The election of Donald J. Trump as the 45th President of the United States has left a sizable amount of the population feeling concerned about what the next four to eight years would have in store for them. One such group is the Muslim American community, which faced ever increasing stigmatization in the years after the September 11th attacks. Both the campaign and subsequent election of Trump have increased incidents of bias against Muslims. But the apex of this occurred shortly after he took office.
In a controversial move, President Trump signed Executive Order 13769 into law. The order reduced the number of refugees that were allowed into the United States, suspended the U.S. Refugee Admissions Program for four months, and indefinitely barred entry for Syrian refugees. But the area of the order that attracted the most attention was a complete ban on immigration from countries that Homeland Security deemed as a threat to U.S. safety. In addition to Syria, these countries are identified as Iran, Iraq, Libya, Somalia, Sudan, and Yemen.
Enforcement of the new law began almost immediately by border officials. Reports soon came in about people from the aforementioned countries were barred from flights to the U.S, regardless of whether or not they had valid visas, to Muslim travellers that were just arriving to the U.S., only find themselves detained in the airport immediately after stepping off. In response, several states took the order to court and many of them blocked it. But it paled compared to the protests that followed in cities across the country.
In various international airports across the country, including New York’s JFK Airport, lengthy protests were staged, calling for both an immediate repeal of the band and the release of detained passengers.

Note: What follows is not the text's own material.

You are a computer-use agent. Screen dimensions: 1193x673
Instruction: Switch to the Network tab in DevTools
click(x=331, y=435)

But after protesting at the airports, some decided to take it even further and show New Yorkers what life could be like without Muslims.

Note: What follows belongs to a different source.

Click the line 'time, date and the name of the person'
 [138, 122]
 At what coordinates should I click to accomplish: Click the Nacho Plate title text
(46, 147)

On February 1st, delis and bodegas across the city, many of which are owned by Yemeni immigrants, closed down for eight hours in protest for the executive order. During the shutdown, a massive rally was held in front of Brooklyn’s Borough Hall for the rest of the evening. According to organizer Debbie Almontaser, a thousand businesses were involved in the shut down, with several other restaurants and stores participating out of support.
One such bodega that participated was the J.K. Deli And Grocery in Flushing, Queens. The store’s owner, Ali Mazumder, moved the U.S. in 1987 and has been operating the deli since the early 90s. “While thankfully nobody that I know was detained at JFK, I still felt that what Trump was doing wasn’t right and that he needed to get a loud and clear enough message from Muslims that he was doing more harm than good.”

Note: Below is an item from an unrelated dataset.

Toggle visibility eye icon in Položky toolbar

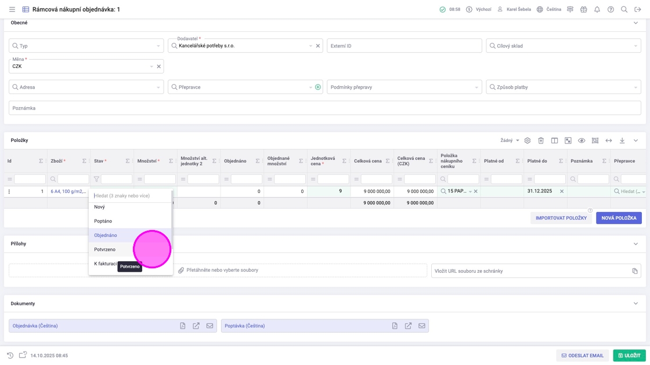[x=582, y=141]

While he was grateful by how customers were understanding towards him participating in the shutdown, Mazumder wishes that it didn’t have to come to a boycott. After spending years in the country and gradually establishing himself amongst the neighborhood with the store, Mazumder is disheartened by how quickly Trump managed to raise anti-Muslim sentiments both during the campaign and after his landslide victory. “Before Trump ever thought about running for any sort of public office, let alone president, I never once felt unwanted or scared because my background. After the election, reading stories about Muslims being profiled by strangers made me become more precautious whenever I’m not home. You never know when you might run into one of these crazy people.”
For now though, it’s business as usual in the city. Not just at J.K. Deli, but at the thousand other bodegas that voiced their opposition to Trump and his new immigration laws.